Exercise instructions » Copy the data. Keep every character as given.

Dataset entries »

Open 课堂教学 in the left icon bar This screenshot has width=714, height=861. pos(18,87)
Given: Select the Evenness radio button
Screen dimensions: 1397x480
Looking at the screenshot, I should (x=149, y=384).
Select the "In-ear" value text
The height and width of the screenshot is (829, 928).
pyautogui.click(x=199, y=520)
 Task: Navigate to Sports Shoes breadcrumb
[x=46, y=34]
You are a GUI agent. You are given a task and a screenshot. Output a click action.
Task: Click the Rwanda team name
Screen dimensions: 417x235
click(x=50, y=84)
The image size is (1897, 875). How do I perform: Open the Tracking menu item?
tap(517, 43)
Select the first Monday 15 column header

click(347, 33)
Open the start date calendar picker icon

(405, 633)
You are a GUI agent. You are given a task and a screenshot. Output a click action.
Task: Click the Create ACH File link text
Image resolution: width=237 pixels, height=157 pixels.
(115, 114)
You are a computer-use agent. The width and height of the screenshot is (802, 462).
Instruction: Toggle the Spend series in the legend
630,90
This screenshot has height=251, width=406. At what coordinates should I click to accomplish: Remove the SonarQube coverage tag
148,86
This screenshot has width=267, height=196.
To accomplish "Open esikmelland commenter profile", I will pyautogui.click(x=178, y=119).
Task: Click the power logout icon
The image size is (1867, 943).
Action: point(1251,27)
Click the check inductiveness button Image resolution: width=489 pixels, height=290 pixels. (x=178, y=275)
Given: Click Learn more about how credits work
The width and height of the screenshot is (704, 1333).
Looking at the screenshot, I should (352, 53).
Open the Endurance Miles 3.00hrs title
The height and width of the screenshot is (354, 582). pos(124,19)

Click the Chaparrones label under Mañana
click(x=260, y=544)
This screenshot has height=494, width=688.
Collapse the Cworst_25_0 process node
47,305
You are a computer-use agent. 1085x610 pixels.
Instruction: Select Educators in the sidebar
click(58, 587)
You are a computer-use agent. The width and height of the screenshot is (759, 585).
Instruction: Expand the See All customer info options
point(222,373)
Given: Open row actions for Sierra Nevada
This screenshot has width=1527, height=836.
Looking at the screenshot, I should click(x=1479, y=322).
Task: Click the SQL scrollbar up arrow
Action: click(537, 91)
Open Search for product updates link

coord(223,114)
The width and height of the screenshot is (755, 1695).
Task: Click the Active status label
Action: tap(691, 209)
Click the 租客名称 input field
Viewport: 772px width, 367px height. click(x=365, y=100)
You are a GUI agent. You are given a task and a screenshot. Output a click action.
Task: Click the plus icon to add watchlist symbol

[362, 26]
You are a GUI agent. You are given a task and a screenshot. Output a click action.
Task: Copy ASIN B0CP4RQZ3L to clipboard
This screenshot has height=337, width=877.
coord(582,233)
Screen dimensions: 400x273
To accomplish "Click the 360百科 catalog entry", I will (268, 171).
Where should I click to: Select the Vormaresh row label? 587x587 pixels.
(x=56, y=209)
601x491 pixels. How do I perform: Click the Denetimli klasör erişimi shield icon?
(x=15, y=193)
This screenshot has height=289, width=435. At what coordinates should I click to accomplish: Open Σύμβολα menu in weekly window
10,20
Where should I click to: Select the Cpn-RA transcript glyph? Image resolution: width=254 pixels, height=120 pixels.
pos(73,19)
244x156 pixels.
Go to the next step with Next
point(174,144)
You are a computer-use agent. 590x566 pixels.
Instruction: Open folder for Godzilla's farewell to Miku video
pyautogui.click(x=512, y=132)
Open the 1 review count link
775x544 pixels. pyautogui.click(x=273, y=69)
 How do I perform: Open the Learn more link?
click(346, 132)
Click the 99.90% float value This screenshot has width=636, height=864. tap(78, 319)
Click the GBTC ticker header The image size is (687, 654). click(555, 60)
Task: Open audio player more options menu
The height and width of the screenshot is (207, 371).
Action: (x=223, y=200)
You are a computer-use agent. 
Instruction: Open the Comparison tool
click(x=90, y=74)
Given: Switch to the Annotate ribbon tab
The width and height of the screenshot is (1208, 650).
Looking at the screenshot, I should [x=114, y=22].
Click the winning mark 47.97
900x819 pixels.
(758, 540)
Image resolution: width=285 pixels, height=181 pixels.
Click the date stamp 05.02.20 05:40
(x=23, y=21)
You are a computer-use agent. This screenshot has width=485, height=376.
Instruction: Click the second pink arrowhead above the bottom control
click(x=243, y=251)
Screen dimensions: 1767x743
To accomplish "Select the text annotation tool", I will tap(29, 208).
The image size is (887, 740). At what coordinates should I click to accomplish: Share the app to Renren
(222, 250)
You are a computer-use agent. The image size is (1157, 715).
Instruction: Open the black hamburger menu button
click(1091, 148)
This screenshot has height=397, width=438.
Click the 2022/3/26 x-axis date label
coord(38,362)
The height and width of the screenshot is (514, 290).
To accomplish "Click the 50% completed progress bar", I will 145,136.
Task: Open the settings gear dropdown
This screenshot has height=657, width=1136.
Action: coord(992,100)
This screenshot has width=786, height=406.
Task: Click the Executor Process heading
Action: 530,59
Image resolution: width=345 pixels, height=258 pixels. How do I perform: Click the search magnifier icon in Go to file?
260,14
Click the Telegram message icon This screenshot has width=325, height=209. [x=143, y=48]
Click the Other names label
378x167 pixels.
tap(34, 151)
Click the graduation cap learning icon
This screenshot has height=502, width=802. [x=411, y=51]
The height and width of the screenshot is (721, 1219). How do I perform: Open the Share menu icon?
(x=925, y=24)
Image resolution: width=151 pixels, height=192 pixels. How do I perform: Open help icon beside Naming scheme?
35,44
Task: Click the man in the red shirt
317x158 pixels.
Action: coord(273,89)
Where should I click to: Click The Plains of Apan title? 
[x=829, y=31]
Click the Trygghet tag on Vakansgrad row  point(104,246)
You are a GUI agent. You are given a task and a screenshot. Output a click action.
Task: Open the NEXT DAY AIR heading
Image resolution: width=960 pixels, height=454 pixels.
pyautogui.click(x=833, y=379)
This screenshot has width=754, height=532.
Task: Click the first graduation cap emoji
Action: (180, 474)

Task response »
Open 课堂教学 in the left icon bar This screenshot has width=714, height=861. pos(18,87)
Given: Select the Evenness radio button
Screen dimensions: 1397x480
Looking at the screenshot, I should (x=149, y=384).
Select the "In-ear" value text
The height and width of the screenshot is (829, 928).
pyautogui.click(x=199, y=520)
 Task: Navigate to Sports Shoes breadcrumb
[x=46, y=34]
You are a GUI agent. You are given a task and a screenshot. Output a click action.
Task: Click the Rwanda team name
Screen dimensions: 417x235
click(x=50, y=84)
The image size is (1897, 875). How do I perform: Open the Tracking menu item?
tap(517, 43)
Select the first Monday 15 column header

click(347, 33)
Open the start date calendar picker icon

(405, 633)
You are a GUI agent. You are given a task and a screenshot. Output a click action.
Task: Click the Create ACH File link text
Image resolution: width=237 pixels, height=157 pixels.
(115, 114)
You are a computer-use agent. The width and height of the screenshot is (802, 462).
Instruction: Toggle the Spend series in the legend
630,90
This screenshot has height=251, width=406. At what coordinates should I click to accomplish: Remove the SonarQube coverage tag
148,86
This screenshot has width=267, height=196.
To accomplish "Open esikmelland commenter profile", I will pyautogui.click(x=178, y=119).
Task: Click the power logout icon
The image size is (1867, 943).
Action: point(1251,27)
Click the check inductiveness button Image resolution: width=489 pixels, height=290 pixels. (x=178, y=275)
Given: Click Learn more about how credits work
The width and height of the screenshot is (704, 1333).
Looking at the screenshot, I should (352, 53).
Open the Endurance Miles 3.00hrs title
The height and width of the screenshot is (354, 582). pos(124,19)

Click the Chaparrones label under Mañana
click(x=260, y=544)
This screenshot has height=494, width=688.
Collapse the Cworst_25_0 process node
47,305
You are a computer-use agent. 1085x610 pixels.
Instruction: Select Educators in the sidebar
click(58, 587)
You are a computer-use agent. The width and height of the screenshot is (759, 585).
Instruction: Expand the See All customer info options
point(222,373)
Given: Open row actions for Sierra Nevada
This screenshot has width=1527, height=836.
Looking at the screenshot, I should click(x=1479, y=322).
Task: Click the SQL scrollbar up arrow
Action: click(537, 91)
Open Search for product updates link

coord(223,114)
The width and height of the screenshot is (755, 1695).
Task: Click the Active status label
Action: tap(691, 209)
Click the 租客名称 input field
Viewport: 772px width, 367px height. click(x=365, y=100)
You are a GUI agent. You are given a task and a screenshot. Output a click action.
Task: Click the plus icon to add watchlist symbol

[362, 26]
You are a GUI agent. You are given a task and a screenshot. Output a click action.
Task: Copy ASIN B0CP4RQZ3L to clipboard
This screenshot has height=337, width=877.
coord(582,233)
Screen dimensions: 400x273
To accomplish "Click the 360百科 catalog entry", I will (268, 171).
Where should I click to: Select the Vormaresh row label? 587x587 pixels.
(x=56, y=209)
601x491 pixels. How do I perform: Click the Denetimli klasör erişimi shield icon?
(x=15, y=193)
This screenshot has height=289, width=435. At what coordinates should I click to accomplish: Open Σύμβολα menu in weekly window
10,20
Where should I click to: Select the Cpn-RA transcript glyph? Image resolution: width=254 pixels, height=120 pixels.
pos(73,19)
244x156 pixels.
Go to the next step with Next
point(174,144)
You are a computer-use agent. 590x566 pixels.
Instruction: Open folder for Godzilla's farewell to Miku video
pyautogui.click(x=512, y=132)
Open the 1 review count link
775x544 pixels. pyautogui.click(x=273, y=69)
 How do I perform: Open the Learn more link?
click(346, 132)
Click the 99.90% float value This screenshot has width=636, height=864. tap(78, 319)
Click the GBTC ticker header The image size is (687, 654). click(555, 60)
Task: Open audio player more options menu
The height and width of the screenshot is (207, 371).
Action: (x=223, y=200)
You are a computer-use agent. 
Instruction: Open the Comparison tool
click(x=90, y=74)
Given: Switch to the Annotate ribbon tab
The width and height of the screenshot is (1208, 650).
Looking at the screenshot, I should [x=114, y=22].
Click the winning mark 47.97
900x819 pixels.
(758, 540)
Image resolution: width=285 pixels, height=181 pixels.
Click the date stamp 05.02.20 05:40
(x=23, y=21)
You are a computer-use agent. This screenshot has width=485, height=376.
Instruction: Click the second pink arrowhead above the bottom control
click(x=243, y=251)
Screen dimensions: 1767x743
To accomplish "Select the text annotation tool", I will tap(29, 208).
The image size is (887, 740). At what coordinates should I click to accomplish: Share the app to Renren
(222, 250)
You are a computer-use agent. The image size is (1157, 715).
Instruction: Open the black hamburger menu button
click(1091, 148)
This screenshot has height=397, width=438.
Click the 2022/3/26 x-axis date label
coord(38,362)
The height and width of the screenshot is (514, 290).
To accomplish "Click the 50% completed progress bar", I will 145,136.
Task: Open the settings gear dropdown
This screenshot has height=657, width=1136.
Action: coord(992,100)
This screenshot has width=786, height=406.
Task: Click the Executor Process heading
Action: 530,59
Image resolution: width=345 pixels, height=258 pixels. How do I perform: Click the search magnifier icon in Go to file?
260,14
Click the Telegram message icon This screenshot has width=325, height=209. [x=143, y=48]
Click the Other names label
378x167 pixels.
tap(34, 151)
Click the graduation cap learning icon
This screenshot has height=502, width=802. [x=411, y=51]
The height and width of the screenshot is (721, 1219). How do I perform: Open the Share menu icon?
(x=925, y=24)
Image resolution: width=151 pixels, height=192 pixels. How do I perform: Open help icon beside Naming scheme?
35,44
Task: Click the man in the red shirt
317x158 pixels.
Action: coord(273,89)
Where should I click to: Click The Plains of Apan title? 
[x=829, y=31]
Click the Trygghet tag on Vakansgrad row  point(104,246)
You are a GUI agent. You are given a task and a screenshot. Output a click action.
Task: Open the NEXT DAY AIR heading
Image resolution: width=960 pixels, height=454 pixels.
pyautogui.click(x=833, y=379)
This screenshot has width=754, height=532.
Task: Click the first graduation cap emoji
Action: (180, 474)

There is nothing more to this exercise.